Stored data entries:
--- START ---
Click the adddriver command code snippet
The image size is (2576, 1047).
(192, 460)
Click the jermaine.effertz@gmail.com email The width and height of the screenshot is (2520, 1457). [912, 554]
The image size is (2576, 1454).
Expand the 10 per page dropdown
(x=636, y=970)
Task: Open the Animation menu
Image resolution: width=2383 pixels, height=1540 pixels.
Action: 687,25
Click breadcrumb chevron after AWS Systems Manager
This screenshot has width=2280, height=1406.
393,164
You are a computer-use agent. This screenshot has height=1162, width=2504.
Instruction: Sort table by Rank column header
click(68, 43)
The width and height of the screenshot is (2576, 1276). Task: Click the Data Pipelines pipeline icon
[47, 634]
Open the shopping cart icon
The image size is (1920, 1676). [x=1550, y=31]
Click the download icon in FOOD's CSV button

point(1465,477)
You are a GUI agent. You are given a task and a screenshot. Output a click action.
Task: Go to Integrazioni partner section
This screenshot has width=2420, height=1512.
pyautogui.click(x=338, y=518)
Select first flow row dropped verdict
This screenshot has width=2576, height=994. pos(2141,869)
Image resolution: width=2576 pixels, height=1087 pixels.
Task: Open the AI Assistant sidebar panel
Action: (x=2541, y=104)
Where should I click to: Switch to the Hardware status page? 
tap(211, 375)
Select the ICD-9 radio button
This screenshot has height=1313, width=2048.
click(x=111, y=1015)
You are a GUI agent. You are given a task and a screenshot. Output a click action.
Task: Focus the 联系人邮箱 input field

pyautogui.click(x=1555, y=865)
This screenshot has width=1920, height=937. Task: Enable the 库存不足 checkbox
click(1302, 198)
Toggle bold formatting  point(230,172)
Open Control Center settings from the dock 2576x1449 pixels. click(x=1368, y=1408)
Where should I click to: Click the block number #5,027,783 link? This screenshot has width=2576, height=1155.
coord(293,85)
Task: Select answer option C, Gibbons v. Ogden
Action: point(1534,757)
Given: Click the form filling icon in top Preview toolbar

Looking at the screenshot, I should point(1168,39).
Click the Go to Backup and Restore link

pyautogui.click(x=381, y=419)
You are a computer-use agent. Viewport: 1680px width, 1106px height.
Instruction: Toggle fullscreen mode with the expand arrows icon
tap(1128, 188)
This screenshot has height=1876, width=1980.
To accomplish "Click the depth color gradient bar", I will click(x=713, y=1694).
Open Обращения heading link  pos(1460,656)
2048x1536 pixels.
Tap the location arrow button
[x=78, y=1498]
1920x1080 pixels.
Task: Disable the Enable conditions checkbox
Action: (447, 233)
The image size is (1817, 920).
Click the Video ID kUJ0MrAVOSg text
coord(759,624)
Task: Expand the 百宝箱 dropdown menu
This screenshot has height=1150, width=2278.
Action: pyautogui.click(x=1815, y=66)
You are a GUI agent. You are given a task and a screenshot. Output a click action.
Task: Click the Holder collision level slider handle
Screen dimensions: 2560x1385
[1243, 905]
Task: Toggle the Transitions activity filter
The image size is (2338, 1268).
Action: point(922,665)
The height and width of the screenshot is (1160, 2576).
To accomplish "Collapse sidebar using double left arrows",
--- END ---
#### [Exercise]
Return every line from the entries above that contains the word "accomplish".

#### [Task result]
To accomplish "Click the depth color gradient bar", I will click(x=713, y=1694).
To accomplish "Collapse sidebar using double left arrows",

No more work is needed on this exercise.